Who will be the loser?
We venture to predict that whatever the issue of the present conflict between the North and South, the
North will be the loser ultimately, and will have reason to repent in dust and ashes that she ever drew the sword in this unholy conflict.
The Southern trade cannot be conquered back by bayonets.
Humanity under a Southern sky, or any other sky, cannot fall as low as that.
The people does not exist on the face of the earth who are so degraded.
If the
Southern trade can be conquered back by bayonets, then the
Southern people are the most abject and slavish of all the beings that Heaven has ever made.
If the bayonets could conquer our country and deprive us of all political and civil privileges, that very fact would make it impossible to conquer back any other thing which we have the power to withhold.
And when one such thing--Southern trade — is the very motive and mainspring of this outrageous war, that is the very thing which, above all others, our enemies shall never possess again.
That vengeance lies in our power, and if we did not gratify it we would be less than men.
We must show the
North, now, at the outset, that they do not understand this people.
They think that they do; they say we are an indolent, impulsive, self-indulgent race; that we are brave, but vain-glorious and boastful; easily elated and easily depressed; warm in our affections, warm in our hates, but fickle as the moon.
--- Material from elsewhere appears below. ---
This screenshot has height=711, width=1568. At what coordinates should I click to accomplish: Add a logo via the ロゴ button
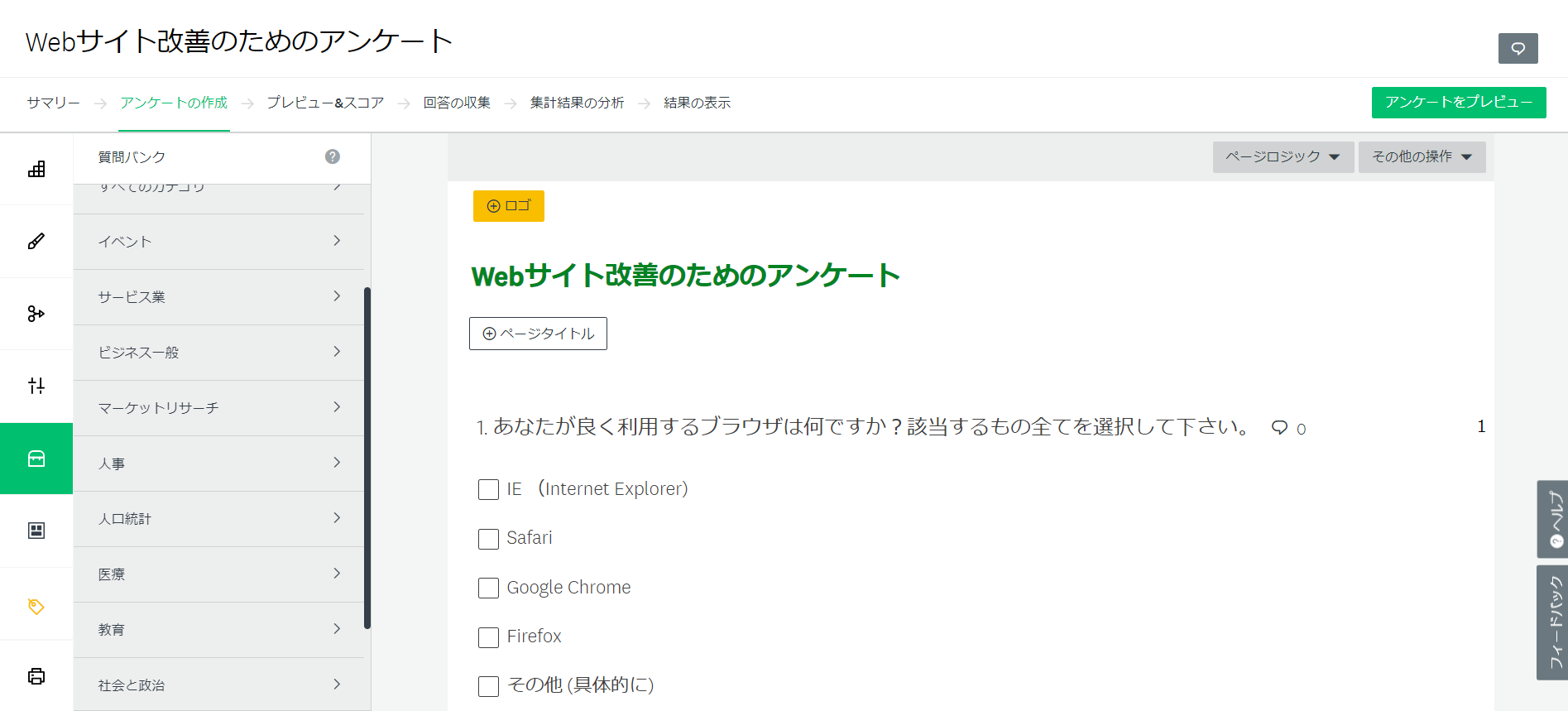tap(508, 205)
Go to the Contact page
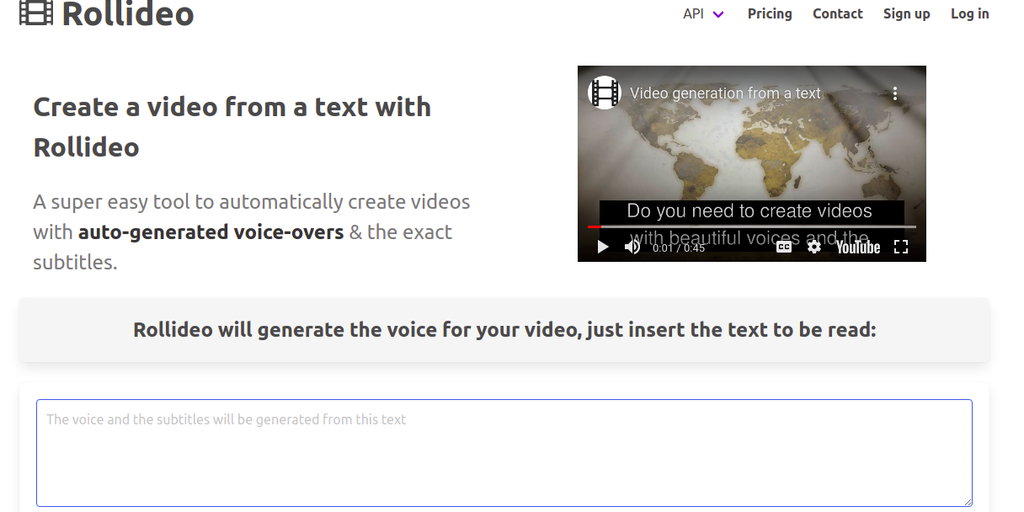The height and width of the screenshot is (512, 1024). point(837,14)
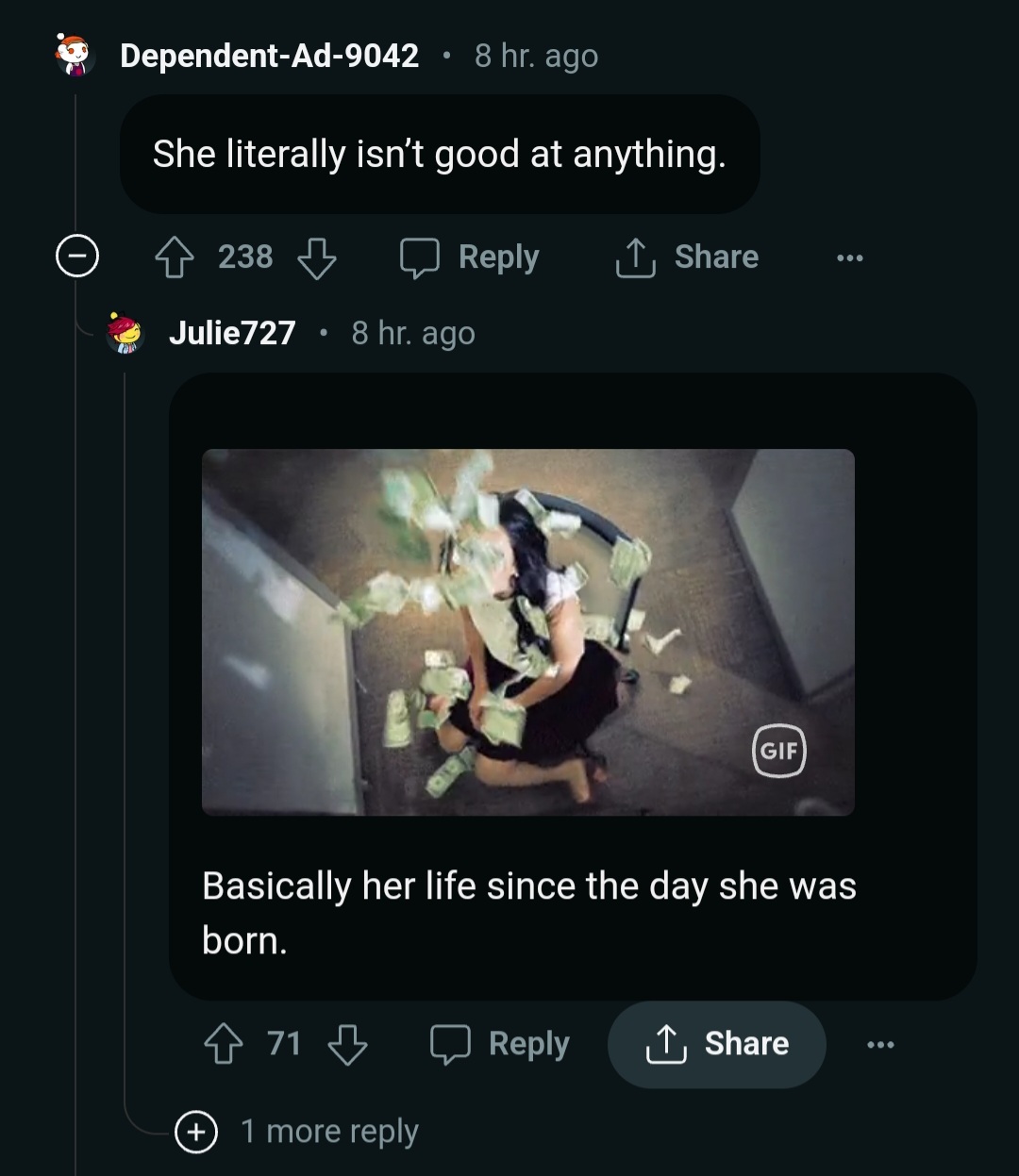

They propose to whip us soundly, and expect us, after an outburst of passionate, but impotent rage, to forget it soon; to buy of them again, rather than take the trouble to manufacture for ourselves; to find consolation in the solid comforts of good eating and drinking, and buy our calicoes and raise our cotton for the benefit and behoof of
New England lords and masters.
We can only undeceive them by the most decisive means.
Nothing short of such measures as those already resolved upon in the
Cotton States will ever dispel the delusions in the
Northern mind about Southern character.
We have already announced the determination, in our principal seaboard cotton marts, to receive no more cotton, where it can be exposed to seizure by the enemy, but that each planter will keep it on his estate, and burn and destroy it rather than permit it to fall into the enemy's hands.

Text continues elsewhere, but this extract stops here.